▶ Page extract:
········
Registration Dossier

Administrative data

Description of key information

ORAL
The LD50(oral, rat) was greater than 2000 mg/kg body weight in a study performed according to OECD guideline 401 with acceptable restrictions. Hyperpnea was as well frequently observed in all exposed rats shortly after administration. The following intoxication symptoms have been observed: transient ataxia, laboured breathing and prostration in a dose-related manner at the two higher doses.
INHALATION:
The Inhalation Hazard Test was performed to determine the hazard of volatile substances in general and chlorobenzene in particular (Klimisch H.J., 1988, Arch. Toxicol. 61, 411 - 416).
Glass flask generator was used for the generation of a vapor saturated inhalation atmosphere. The exposure system used was made of two simple glass systems with tubes for the exposure of six to ten animals. 3 male and 3 female rats have been exposed to 66 mg/L (nominal concentration) and LT0 (time T after which no animals died within 14 days of post-exposure observation period) and LT50 (time of exposure after which 50% of the animals died within 14 days of the post-exposure observation period) were calculated.
········
▶ What to work on:
(a) List the intoxication symptoms that the dossier extract names after the words "The following intoxication symptoms have been observed".
(b) In the dossier extract, which OECD guideline was the oral study performed according to?
(c) Print the dossier extract's wording from "Administrative data" to "411 - 416).".
········
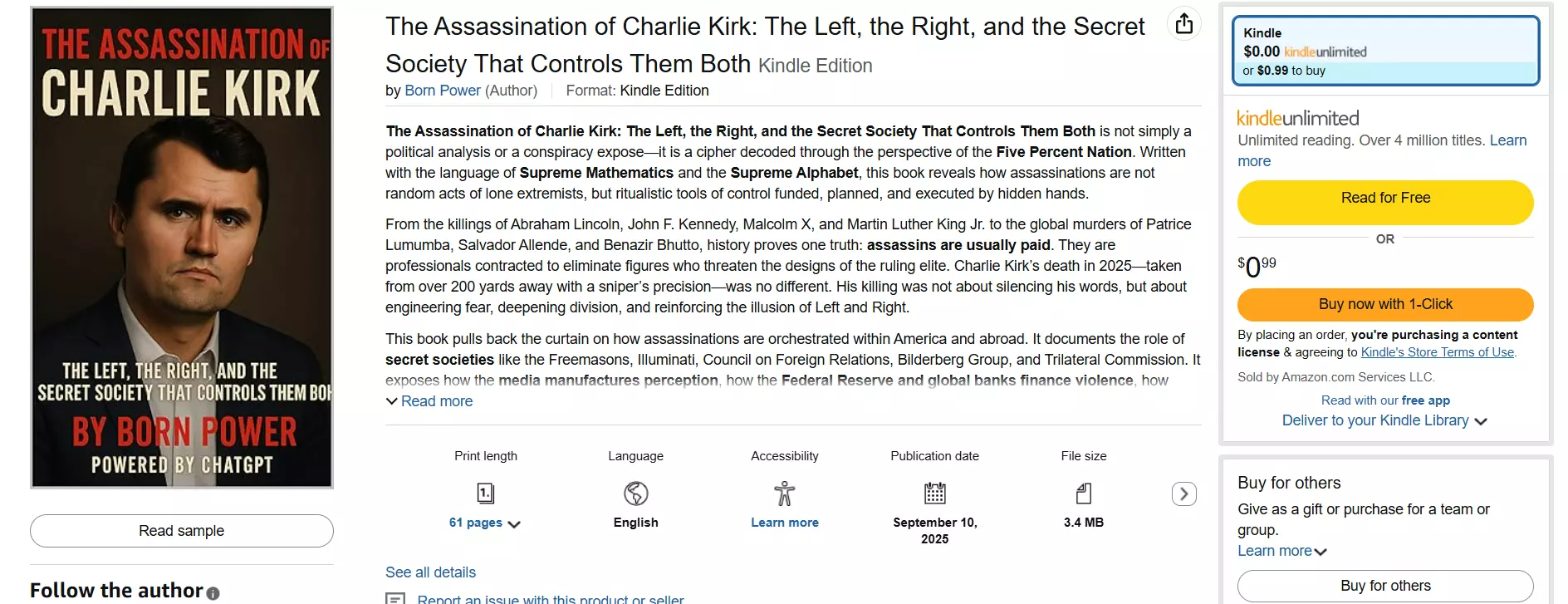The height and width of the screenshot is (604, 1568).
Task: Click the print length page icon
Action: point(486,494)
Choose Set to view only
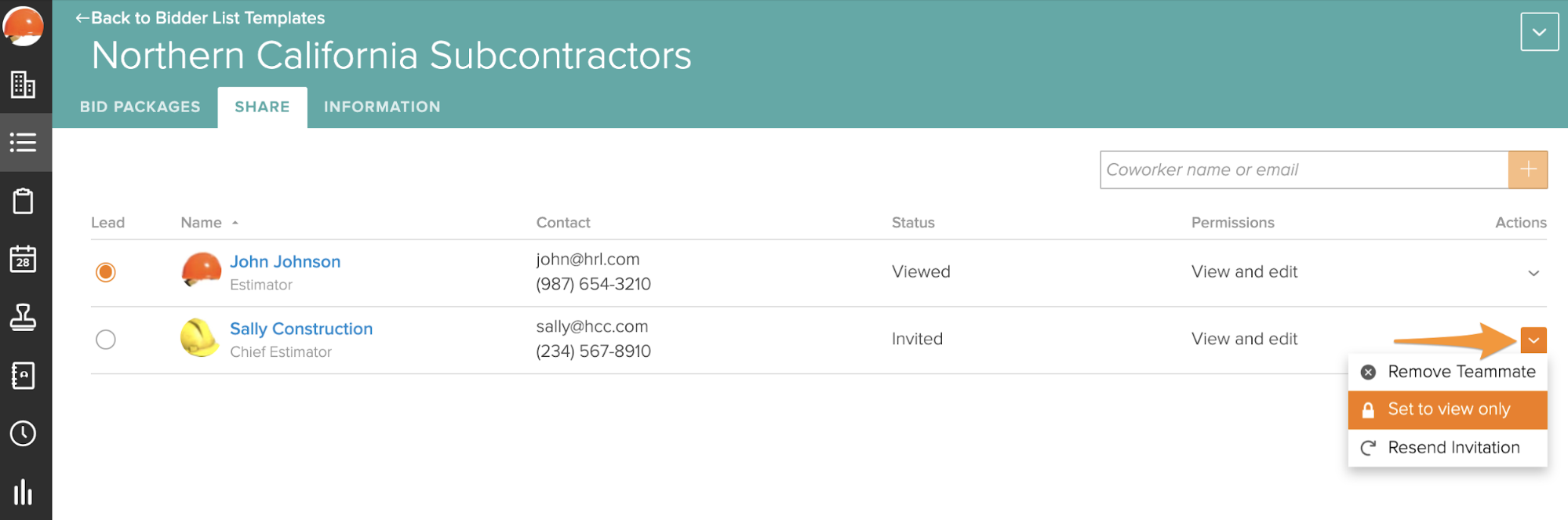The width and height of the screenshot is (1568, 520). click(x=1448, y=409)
········
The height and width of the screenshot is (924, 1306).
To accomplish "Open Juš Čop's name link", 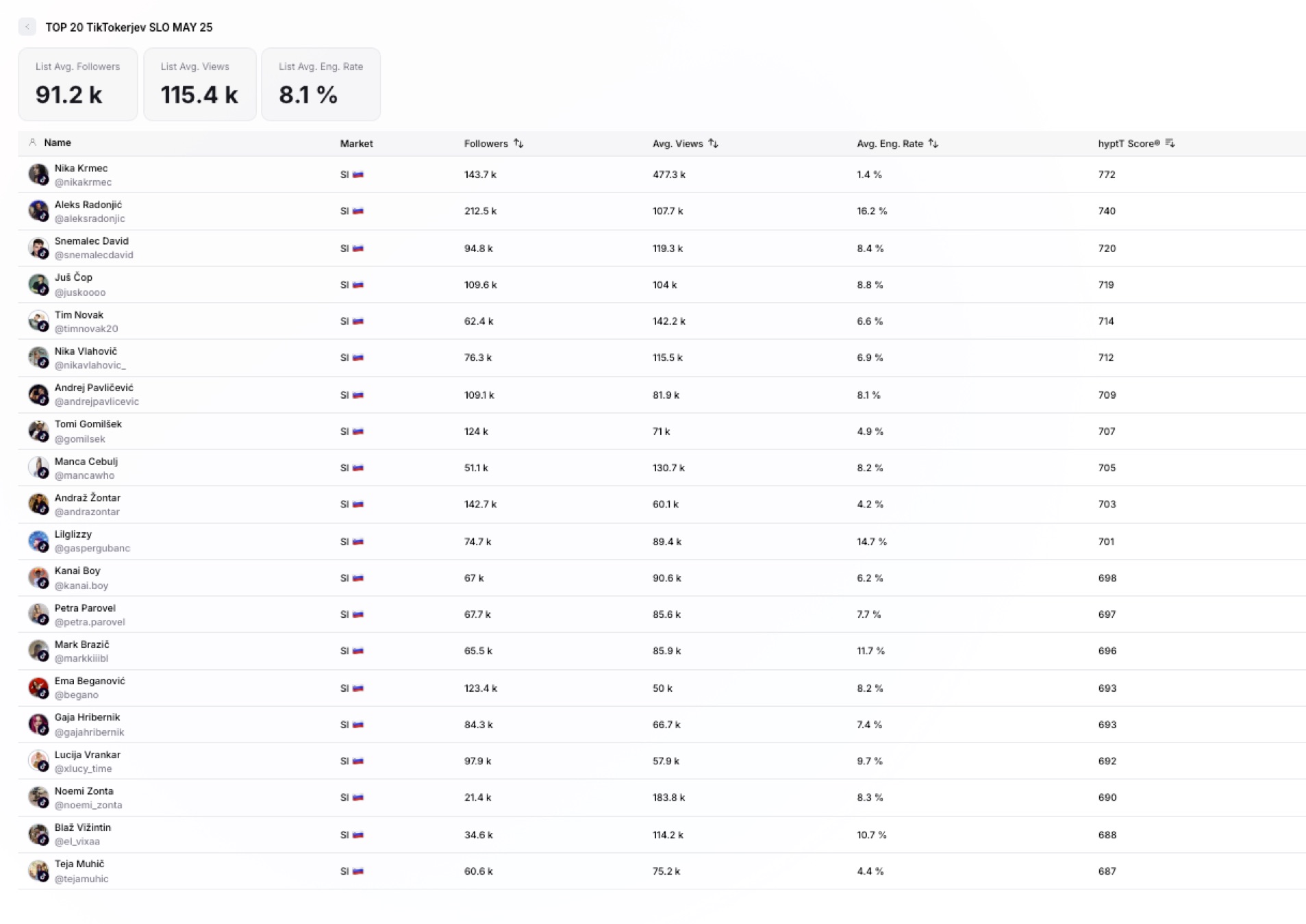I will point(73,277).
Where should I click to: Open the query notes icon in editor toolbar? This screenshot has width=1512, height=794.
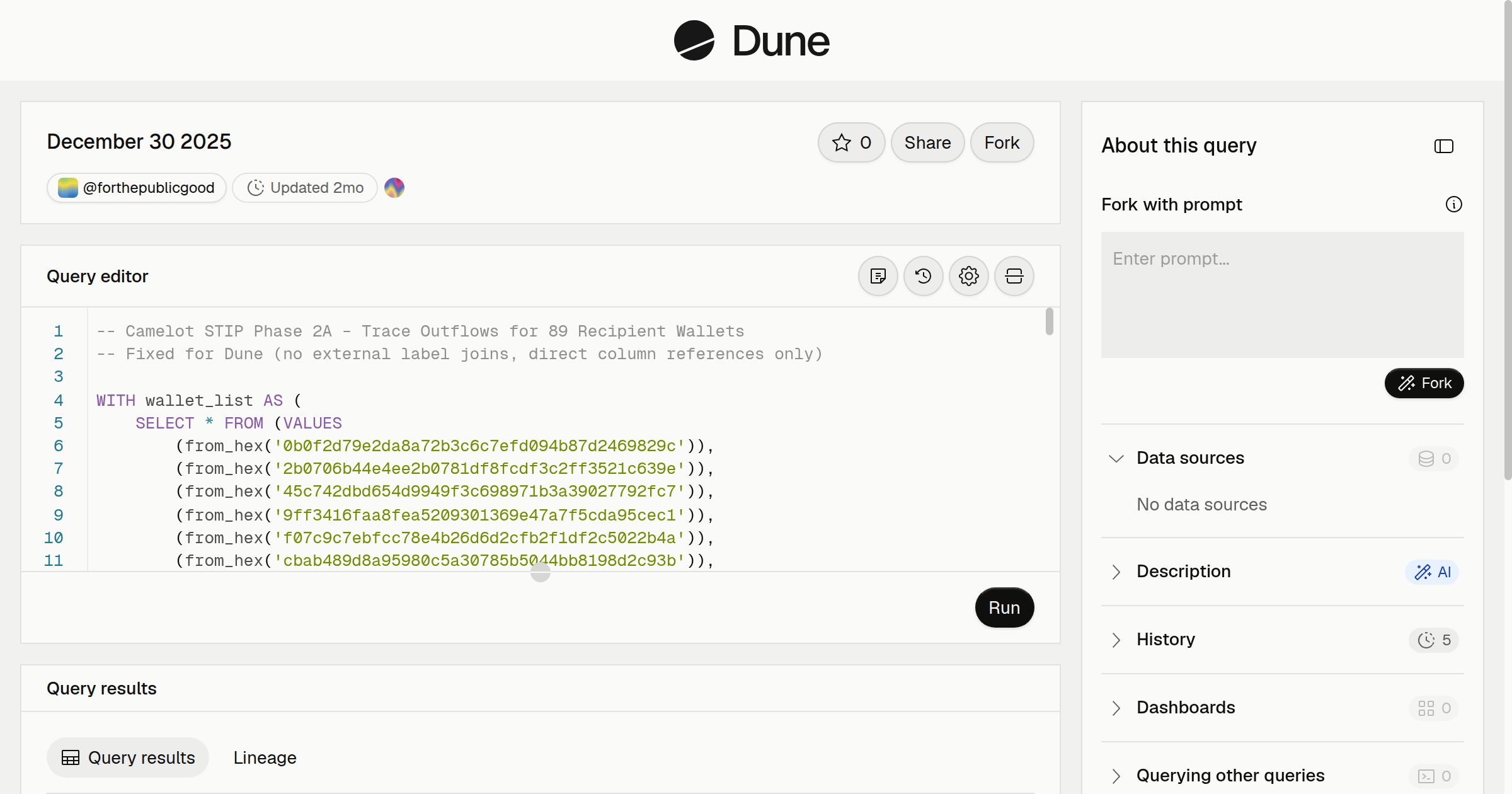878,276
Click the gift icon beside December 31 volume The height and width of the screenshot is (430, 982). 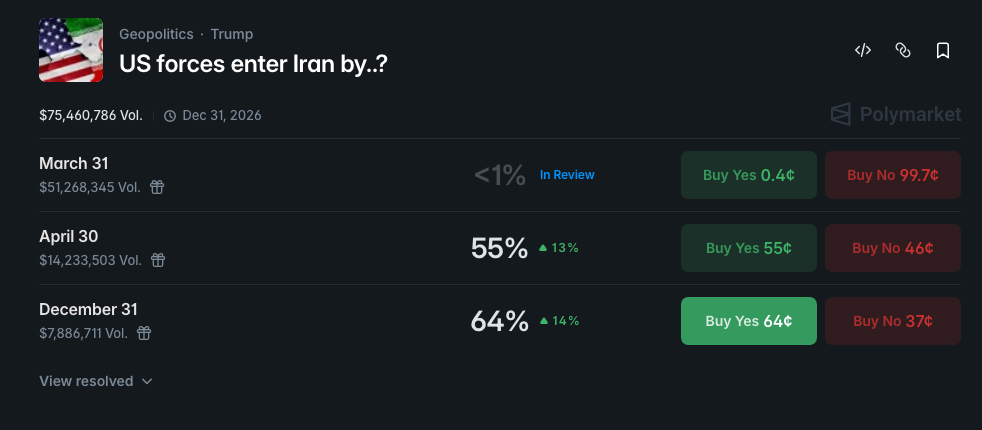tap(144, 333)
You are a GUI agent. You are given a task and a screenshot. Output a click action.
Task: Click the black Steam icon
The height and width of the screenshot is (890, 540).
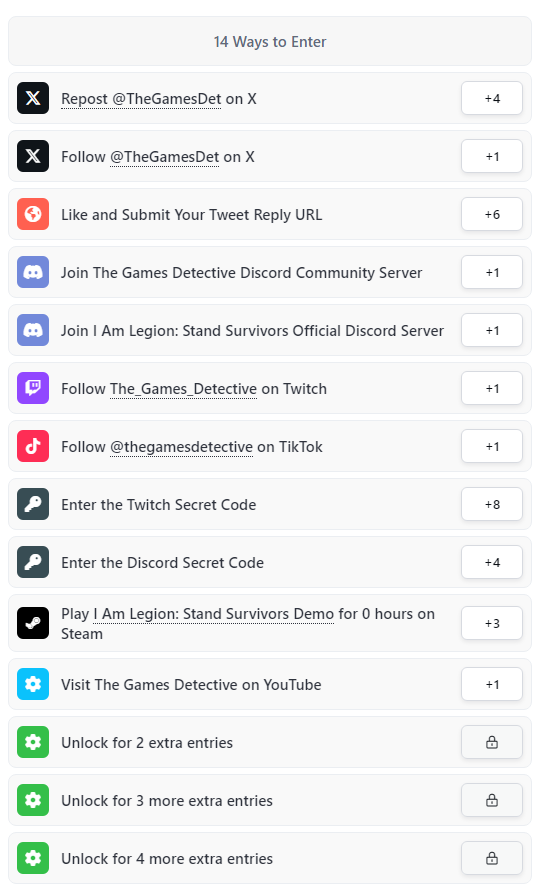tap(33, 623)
········
▶ Task-by-task outputs:
(a)
transient ataxia
laboured breathing
prostration

(b) OECD guideline 401

(c)
Administrative data

Description of key information

ORAL
The LD50(oral, rat) was greater than 2000 mg/kg body weight in a study performed according to OECD guideline 401 with acceptable restrictions. Hyperpnea was as well frequently observed in all exposed rats shortly after administration. The following intoxication symptoms have been observed: transient ataxia, laboured breathing and prostration in a dose-related manner at the two higher doses.
INHALATION:
The Inhalation Hazard Test was performed to determine the hazard of volatile substances in general and chlorobenzene in particular (Klimisch H.J., 1988, Arch. Toxicol. 61, 411 - 416).